## [The problem]
Give the number of lines in the listing that hold the word "town". Write nothing but that number.
═════ Dataset entries ═════
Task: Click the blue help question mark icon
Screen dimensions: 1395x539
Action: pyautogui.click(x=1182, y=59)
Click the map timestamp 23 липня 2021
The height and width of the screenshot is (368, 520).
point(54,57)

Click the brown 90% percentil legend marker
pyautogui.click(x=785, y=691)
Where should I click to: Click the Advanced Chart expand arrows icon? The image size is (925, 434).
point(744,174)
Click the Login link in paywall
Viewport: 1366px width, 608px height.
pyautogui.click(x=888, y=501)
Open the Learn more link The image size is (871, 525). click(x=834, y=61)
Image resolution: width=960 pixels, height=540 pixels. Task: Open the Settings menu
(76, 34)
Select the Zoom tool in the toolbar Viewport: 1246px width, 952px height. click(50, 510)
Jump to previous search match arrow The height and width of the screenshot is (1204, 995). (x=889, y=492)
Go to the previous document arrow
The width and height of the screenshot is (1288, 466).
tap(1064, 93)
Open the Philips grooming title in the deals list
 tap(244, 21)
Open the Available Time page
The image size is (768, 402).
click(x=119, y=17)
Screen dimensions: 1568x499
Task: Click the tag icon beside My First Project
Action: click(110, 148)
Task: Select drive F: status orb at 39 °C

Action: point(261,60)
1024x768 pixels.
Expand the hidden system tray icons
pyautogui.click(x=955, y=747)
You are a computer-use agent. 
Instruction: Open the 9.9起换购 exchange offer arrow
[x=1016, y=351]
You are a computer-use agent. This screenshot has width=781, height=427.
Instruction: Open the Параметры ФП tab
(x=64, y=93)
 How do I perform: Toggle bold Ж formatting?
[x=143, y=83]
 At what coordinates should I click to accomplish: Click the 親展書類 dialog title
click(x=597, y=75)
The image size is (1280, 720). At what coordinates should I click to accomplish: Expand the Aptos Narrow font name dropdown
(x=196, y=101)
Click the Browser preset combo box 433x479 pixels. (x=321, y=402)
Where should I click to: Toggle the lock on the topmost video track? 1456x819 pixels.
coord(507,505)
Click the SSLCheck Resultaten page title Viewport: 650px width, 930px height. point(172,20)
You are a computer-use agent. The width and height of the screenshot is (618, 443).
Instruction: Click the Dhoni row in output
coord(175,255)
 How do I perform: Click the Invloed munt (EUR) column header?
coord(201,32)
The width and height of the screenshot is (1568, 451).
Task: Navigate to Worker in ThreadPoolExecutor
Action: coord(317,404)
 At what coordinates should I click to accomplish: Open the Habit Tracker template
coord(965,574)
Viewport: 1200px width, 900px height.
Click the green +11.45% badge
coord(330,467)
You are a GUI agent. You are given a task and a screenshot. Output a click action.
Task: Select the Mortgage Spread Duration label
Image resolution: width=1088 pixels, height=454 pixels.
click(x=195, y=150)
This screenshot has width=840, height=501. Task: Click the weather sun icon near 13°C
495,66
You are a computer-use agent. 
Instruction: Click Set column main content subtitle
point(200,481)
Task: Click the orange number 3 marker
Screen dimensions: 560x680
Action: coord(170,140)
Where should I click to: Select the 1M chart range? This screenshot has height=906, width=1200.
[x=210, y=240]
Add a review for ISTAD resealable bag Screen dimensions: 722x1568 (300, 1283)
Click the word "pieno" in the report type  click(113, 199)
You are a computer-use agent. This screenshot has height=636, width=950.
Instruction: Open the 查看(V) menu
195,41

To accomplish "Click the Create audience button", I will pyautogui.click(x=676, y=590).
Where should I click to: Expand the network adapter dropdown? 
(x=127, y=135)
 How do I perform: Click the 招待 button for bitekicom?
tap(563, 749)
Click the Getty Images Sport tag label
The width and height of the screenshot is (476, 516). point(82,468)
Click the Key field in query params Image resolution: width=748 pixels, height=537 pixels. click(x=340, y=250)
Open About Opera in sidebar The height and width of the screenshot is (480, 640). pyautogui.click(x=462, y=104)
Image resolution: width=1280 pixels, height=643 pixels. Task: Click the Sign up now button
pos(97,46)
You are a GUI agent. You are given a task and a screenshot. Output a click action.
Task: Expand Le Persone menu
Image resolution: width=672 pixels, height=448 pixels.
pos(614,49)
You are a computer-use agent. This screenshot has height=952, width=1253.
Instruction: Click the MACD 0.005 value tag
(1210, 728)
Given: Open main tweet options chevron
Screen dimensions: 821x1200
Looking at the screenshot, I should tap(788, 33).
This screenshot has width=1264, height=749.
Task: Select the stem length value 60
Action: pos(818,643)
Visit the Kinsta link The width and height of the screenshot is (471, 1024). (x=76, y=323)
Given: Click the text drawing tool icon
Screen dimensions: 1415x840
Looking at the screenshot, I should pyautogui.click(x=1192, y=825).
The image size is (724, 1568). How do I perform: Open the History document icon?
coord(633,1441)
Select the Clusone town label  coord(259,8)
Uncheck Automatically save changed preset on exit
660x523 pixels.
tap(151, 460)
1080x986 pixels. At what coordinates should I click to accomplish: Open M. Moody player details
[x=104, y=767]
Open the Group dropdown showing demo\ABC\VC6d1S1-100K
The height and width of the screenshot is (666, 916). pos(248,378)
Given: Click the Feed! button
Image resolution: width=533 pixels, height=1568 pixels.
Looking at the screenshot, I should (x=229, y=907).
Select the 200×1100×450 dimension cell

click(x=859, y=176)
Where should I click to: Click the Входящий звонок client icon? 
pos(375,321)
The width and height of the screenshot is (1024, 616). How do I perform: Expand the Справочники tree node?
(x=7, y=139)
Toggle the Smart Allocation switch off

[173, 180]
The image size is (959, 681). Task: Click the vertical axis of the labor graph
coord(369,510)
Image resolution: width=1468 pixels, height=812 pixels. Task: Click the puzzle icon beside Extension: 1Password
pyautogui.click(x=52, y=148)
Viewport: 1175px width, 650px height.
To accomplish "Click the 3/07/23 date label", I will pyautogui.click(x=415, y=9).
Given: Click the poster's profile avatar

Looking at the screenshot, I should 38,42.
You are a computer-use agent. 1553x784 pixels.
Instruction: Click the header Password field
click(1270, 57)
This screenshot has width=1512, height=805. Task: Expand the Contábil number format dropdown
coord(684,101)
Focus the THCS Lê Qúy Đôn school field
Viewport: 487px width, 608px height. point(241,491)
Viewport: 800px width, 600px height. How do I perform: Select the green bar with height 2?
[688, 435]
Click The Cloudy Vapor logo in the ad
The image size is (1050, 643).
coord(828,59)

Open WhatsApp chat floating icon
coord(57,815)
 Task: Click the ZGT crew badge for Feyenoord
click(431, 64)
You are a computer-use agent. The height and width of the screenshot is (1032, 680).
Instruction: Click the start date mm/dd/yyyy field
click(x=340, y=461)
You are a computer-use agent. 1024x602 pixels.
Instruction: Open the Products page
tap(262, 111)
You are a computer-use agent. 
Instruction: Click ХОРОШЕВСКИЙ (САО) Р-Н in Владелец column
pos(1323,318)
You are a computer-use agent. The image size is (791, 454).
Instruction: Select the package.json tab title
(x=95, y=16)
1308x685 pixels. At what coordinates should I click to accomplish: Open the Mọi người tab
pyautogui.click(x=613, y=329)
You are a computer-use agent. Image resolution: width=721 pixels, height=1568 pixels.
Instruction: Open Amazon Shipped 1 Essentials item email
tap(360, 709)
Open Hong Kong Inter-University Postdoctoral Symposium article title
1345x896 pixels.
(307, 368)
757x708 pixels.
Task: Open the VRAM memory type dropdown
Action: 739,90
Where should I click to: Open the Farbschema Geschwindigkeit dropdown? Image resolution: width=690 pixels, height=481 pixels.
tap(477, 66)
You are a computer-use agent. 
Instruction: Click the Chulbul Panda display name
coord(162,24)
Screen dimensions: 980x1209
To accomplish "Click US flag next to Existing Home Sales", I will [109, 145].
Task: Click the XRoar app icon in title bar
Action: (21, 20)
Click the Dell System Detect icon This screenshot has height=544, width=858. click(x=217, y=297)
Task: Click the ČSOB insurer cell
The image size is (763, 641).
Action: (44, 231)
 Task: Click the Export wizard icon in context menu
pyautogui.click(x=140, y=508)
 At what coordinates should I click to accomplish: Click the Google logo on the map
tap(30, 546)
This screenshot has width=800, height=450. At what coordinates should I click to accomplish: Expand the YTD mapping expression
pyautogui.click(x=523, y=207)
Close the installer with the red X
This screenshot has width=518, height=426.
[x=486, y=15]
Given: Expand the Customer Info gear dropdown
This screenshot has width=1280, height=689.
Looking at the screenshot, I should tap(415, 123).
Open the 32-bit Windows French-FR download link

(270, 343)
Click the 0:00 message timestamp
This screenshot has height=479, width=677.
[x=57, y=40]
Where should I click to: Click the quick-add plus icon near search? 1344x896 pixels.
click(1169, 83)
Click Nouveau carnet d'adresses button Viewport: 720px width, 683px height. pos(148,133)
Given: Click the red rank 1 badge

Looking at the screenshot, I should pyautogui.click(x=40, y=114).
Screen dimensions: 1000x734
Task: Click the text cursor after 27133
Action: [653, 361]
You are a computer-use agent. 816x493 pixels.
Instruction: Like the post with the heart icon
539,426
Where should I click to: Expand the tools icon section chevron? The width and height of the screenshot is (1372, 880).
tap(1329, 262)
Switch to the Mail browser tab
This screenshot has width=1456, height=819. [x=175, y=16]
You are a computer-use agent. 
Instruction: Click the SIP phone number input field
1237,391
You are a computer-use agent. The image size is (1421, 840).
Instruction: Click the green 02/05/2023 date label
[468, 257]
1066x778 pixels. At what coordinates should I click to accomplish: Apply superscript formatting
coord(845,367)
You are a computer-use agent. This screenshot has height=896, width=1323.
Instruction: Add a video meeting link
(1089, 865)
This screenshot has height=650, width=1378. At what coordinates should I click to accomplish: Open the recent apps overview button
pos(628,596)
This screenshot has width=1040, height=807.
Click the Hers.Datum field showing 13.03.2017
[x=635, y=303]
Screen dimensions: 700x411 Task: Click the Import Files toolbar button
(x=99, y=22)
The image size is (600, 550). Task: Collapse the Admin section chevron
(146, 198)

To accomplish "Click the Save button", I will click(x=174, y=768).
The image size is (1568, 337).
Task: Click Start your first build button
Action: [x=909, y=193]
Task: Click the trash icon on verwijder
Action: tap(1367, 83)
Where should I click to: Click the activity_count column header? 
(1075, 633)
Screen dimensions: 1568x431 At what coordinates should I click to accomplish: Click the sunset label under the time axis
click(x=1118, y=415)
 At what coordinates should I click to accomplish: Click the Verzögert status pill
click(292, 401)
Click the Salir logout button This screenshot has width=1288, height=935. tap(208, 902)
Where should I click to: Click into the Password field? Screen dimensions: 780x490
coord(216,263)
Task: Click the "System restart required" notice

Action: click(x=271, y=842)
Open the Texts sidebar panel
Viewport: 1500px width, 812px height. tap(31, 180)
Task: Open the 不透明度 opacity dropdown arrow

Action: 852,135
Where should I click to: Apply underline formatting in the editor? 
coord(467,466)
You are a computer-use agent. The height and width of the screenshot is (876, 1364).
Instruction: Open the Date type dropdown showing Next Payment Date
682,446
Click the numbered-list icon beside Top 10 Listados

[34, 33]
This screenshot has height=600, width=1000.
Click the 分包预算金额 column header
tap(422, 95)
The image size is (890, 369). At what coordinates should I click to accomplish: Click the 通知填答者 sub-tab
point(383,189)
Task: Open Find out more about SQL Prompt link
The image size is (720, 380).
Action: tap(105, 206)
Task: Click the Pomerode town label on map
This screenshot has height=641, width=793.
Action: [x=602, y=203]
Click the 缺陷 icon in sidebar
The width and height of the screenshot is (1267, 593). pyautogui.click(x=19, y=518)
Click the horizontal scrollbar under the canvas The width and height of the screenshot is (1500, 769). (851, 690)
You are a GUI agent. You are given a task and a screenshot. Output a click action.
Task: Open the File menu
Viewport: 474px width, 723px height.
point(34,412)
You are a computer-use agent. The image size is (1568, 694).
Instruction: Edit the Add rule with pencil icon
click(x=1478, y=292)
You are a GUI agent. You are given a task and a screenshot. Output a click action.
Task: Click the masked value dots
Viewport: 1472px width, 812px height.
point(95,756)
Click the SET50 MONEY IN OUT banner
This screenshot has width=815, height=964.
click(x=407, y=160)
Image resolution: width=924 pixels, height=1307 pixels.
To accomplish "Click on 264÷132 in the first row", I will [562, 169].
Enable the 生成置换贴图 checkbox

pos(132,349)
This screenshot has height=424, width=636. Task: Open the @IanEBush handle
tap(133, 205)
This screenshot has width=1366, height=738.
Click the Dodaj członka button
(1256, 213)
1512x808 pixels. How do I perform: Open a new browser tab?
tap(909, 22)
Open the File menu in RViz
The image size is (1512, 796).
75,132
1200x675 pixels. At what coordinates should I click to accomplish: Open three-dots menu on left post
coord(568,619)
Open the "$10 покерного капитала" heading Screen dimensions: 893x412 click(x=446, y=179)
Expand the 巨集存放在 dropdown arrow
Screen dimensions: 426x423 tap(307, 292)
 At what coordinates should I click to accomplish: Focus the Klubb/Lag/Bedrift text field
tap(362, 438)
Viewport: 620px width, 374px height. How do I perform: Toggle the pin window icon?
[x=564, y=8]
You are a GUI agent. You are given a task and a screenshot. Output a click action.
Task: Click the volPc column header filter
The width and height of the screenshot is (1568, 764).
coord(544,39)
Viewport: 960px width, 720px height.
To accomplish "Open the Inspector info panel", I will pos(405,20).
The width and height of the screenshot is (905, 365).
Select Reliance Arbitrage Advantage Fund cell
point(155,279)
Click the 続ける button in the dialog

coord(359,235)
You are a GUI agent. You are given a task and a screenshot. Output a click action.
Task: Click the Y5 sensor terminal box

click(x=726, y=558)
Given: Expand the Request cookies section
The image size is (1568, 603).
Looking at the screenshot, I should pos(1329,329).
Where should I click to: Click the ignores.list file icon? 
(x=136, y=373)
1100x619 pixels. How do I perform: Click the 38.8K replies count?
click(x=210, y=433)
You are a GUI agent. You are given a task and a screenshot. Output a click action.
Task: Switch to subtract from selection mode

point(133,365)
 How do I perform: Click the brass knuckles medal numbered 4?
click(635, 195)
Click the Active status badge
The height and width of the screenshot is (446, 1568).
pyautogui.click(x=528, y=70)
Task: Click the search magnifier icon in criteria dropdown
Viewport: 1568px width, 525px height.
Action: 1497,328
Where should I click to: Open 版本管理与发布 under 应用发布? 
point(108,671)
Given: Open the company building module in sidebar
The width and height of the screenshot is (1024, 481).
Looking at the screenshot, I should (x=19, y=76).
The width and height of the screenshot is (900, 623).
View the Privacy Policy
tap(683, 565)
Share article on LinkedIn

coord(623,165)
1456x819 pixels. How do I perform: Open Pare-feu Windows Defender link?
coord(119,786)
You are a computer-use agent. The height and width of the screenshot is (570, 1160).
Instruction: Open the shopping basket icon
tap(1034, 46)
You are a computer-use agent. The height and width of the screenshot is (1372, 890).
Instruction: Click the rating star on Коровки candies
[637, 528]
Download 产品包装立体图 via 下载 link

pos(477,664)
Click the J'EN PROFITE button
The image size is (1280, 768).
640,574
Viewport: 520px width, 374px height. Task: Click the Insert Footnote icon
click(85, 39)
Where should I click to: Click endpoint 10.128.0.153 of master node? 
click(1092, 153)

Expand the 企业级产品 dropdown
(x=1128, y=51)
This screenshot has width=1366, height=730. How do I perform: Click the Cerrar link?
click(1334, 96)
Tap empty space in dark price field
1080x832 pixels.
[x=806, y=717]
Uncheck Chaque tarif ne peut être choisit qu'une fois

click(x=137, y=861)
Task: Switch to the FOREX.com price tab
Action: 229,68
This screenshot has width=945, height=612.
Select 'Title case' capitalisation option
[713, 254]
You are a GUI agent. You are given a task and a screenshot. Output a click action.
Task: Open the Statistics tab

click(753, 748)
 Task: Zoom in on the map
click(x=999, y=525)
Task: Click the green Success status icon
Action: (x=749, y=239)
═════
## [Solution for this exercise]
2